**Written instruction:**
Pick up the article on hard drive partitions after its final sentence and continue writing it.

**Reading text:**
- - - - - - -

In Windows, basic hard drive partitioning is done via the Disk Management tool. See How to Partition a Hard Drive in Windows for detailed steps on creating a partition in each version of Windows.

Advanced partition management, like expanding and shrinking partitions, joining partitions, etc., can't be done in Windows but can be done with special partition management software. We keep updated reviews of these tools in our Free Disk Partition Software Tools list.

Keep reading to learn more about why you might build partitions and to understand the different types of partitions that can be created.

Benefits of Using a Partition

Dividing a hard drive into partitions is helpful for a number of reasons, but is necessary for at least one: to make the drive available to an operating system.

For example, when you install an operating system like Windows, part of the process is to define a partition on the hard drive. This partition serves to define an area of the hard drive Windows can use to install all its files, from the root directory on down. In Windows, this primary partition is usually assigned the drive letter of "C".

In addition to the C drive, Windows often automatically builds other partitions during installation, even though they rarely get a drive letter. For example, a recovery partition, with a set of tools called Advanced Startup Options, is installed so you can fix problems that might occur on the main C drive.

Another common reason to create a partition is so you can install multiple operating systems on the same hard drive, allowing you to select which one you want to start, a situation called dual booting. You might run Windows and Linux, or Windows 11 and Windows 10, or even three or four different operating systems.

Unless you use a virtual machine, more than one partition is an absolute necessity for running more than one OS because the operating systems will view the partitions as separate drives, avoiding most issues with each other. Multiple partitions lets you avoid having to install multiple hard drives just to have the option of booting to a different OS.

Hard drive partitions might also be created to help manage files. Even though the different partitions still all exist on the same physical drive, it's often useful to have a partition made up just for photos, videos, or software downloads instead of storing them in separate folders within the same partition.

- - - - - - -

**Source data:**

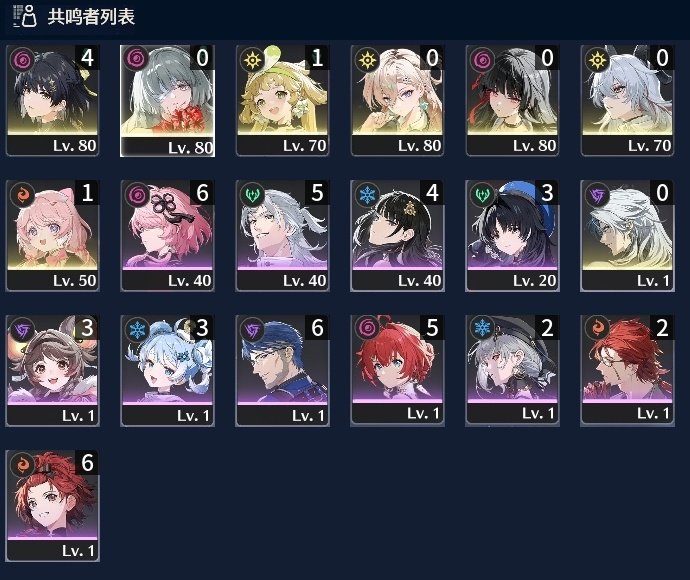Click the Havoc icon on red-ribbon character

click(x=482, y=59)
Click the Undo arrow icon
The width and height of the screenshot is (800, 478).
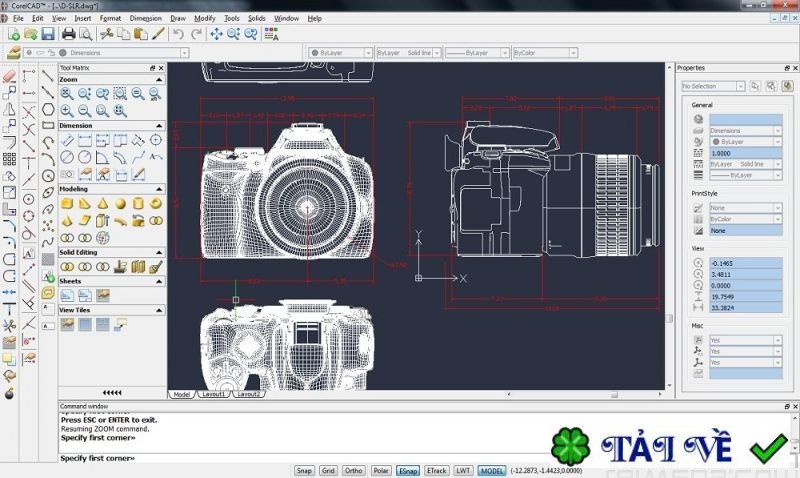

- - - - - - -

**Right answer:**
While less common these days, thanks to better user management features in Windows, multiple partitions could also be used to help support users that share a computer and would like to keep files separate and easily share them with one another.

Another, relatively common reason you might create a partition is to separate the operating system files from personal data (e.g., home movies or a music collection). With your valuable, personal files on a different drive, you can reinstall Windows after a major crash and never get close to the data you want to keep.

This example also makes it really easy to create a mirror image backup of a working copy of your system partition. This means you could build two separate backups, one for your in-working-order operating system, and another for your personal data, that can each be restored independently of the other.

Primary, Extended, and Logical Partitions

Any partition that has an OS installed to it is called a primary partition. The partition table portion of a master boot record allows for up to four primary partitions on a single hard drive.

While four primary partitions can exist, which means a total of four operating systems could be quad-booted on the same drive, only one of them is allowed to be "active" at a time, which means it's the default OS the computer boots to. This partition is referred to as the active partition.

One (and only one) of four primary partitions can be designated as an extended partition. This means a computer can have up to four primary partitions or three primary partitions, and one extended partition. An extended partition can't hold data in and of itself. Instead, it's simply the name used to describe a container that holds other partitions that do hold data, which are called logical partitions.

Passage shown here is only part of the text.